Online Training Available for Federal Credit Union Volunteers

ALEXANDRIA, Va. (June 10, 2011) – NCUA is offering a training module on financial statements for Federal Credit Union (FCU) volunteer officials on the NCUA LearnCenter at:   

“The key measure of any credit union’s success or failure is its financial statements,” said NCUA Board Chairman Debbie Matz. “As such, a director must understand these financial statements to meaningfully participate in the control of the credit union. The recent fiduciary duties regulation says directors must have a certain base level of financial skills, consistent with the size and complexity of the credit union they serve.

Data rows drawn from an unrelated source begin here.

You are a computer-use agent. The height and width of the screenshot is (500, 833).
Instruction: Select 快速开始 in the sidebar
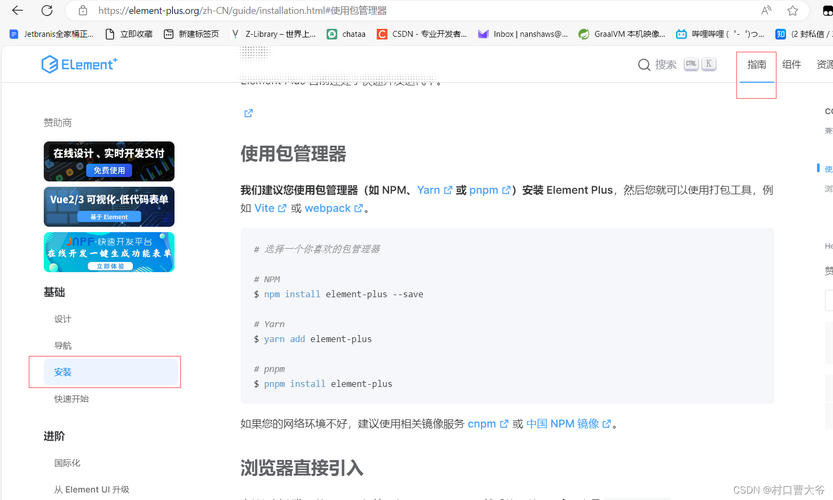tap(71, 399)
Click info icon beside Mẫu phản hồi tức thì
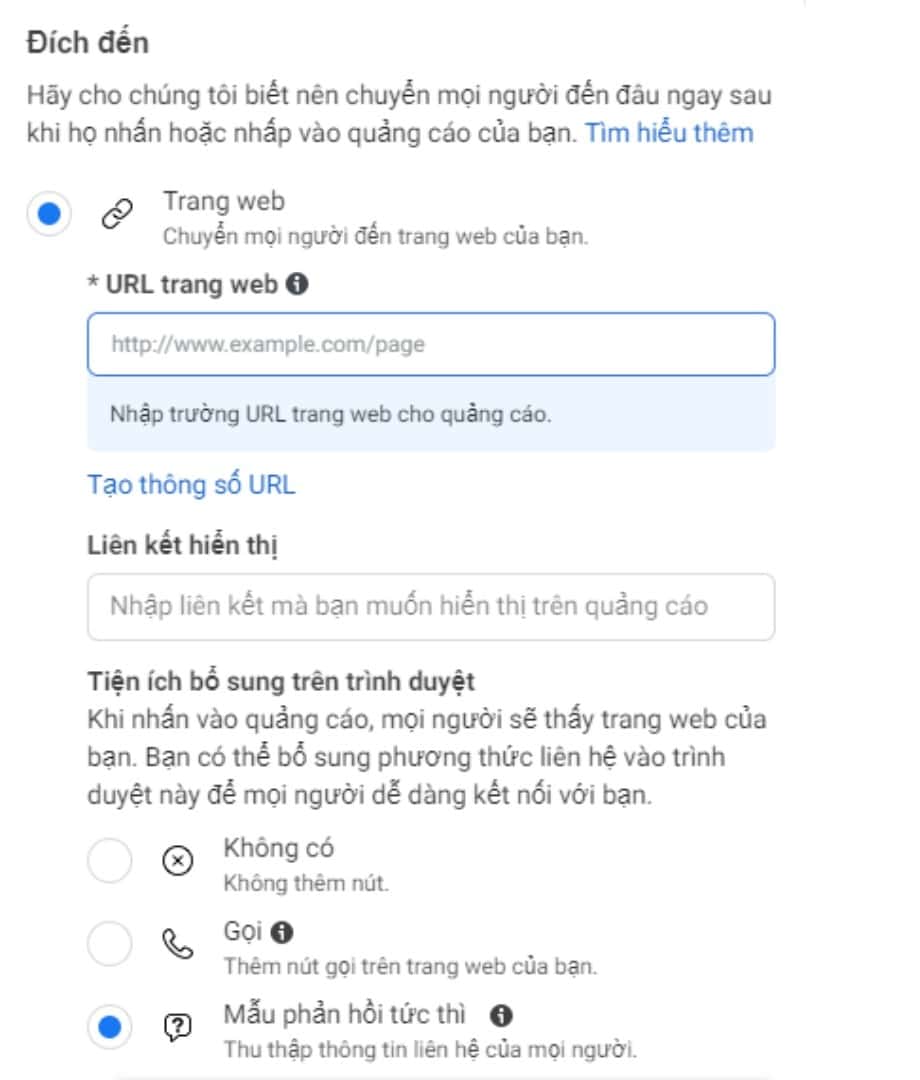 point(503,1016)
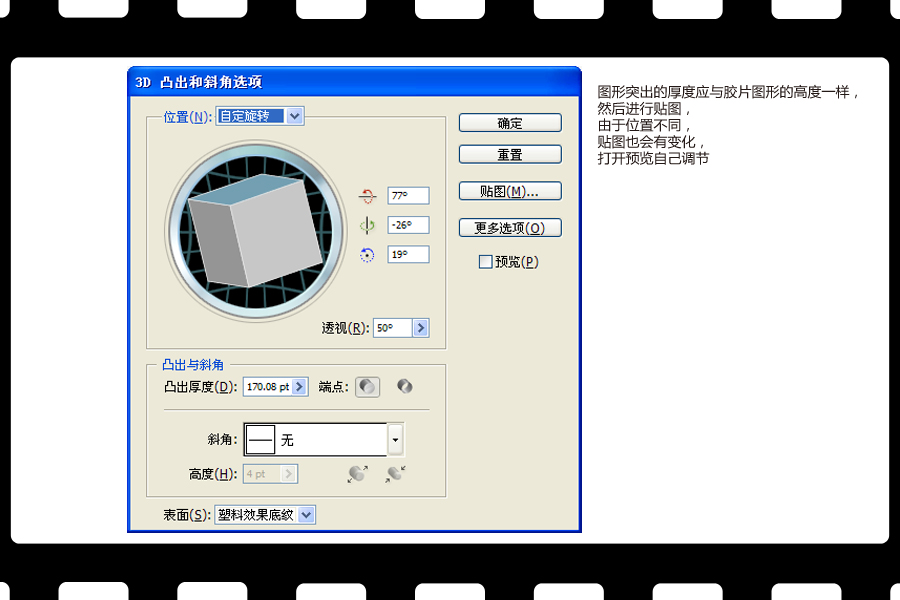
Task: Open the 透视 perspective angle slider popup
Action: point(420,327)
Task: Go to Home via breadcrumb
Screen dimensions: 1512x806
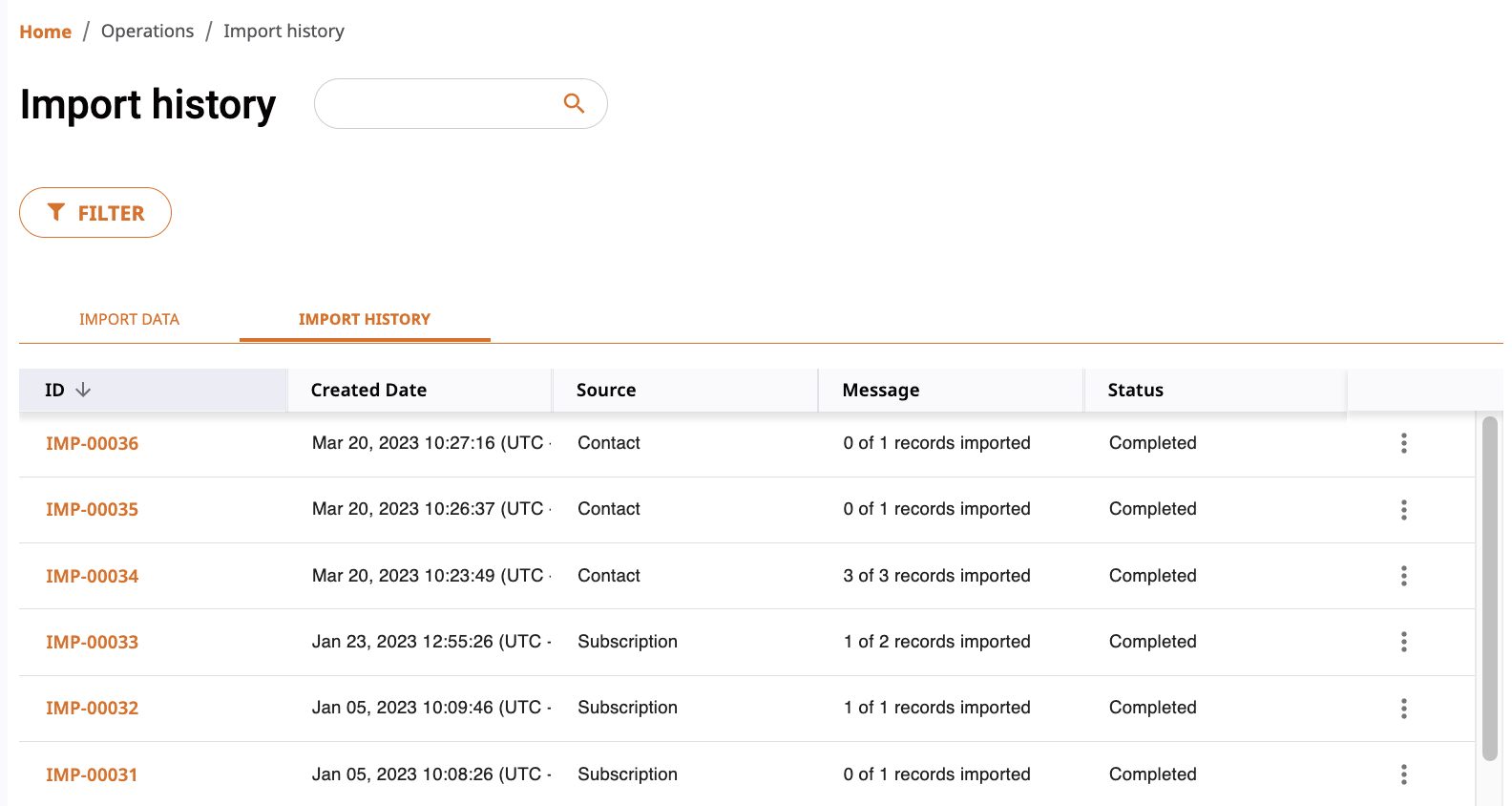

The new online training will help directors to acquire needed financial skills.”  

The training module takes approximately one hour to complete and is designed to introduce financial statement concepts to board members with non-financial backgrounds. The training module covers income statements, statements of cash flow, and balance sheets. The cost of the training is $15, collected via ACH, using information collected during the registration process.  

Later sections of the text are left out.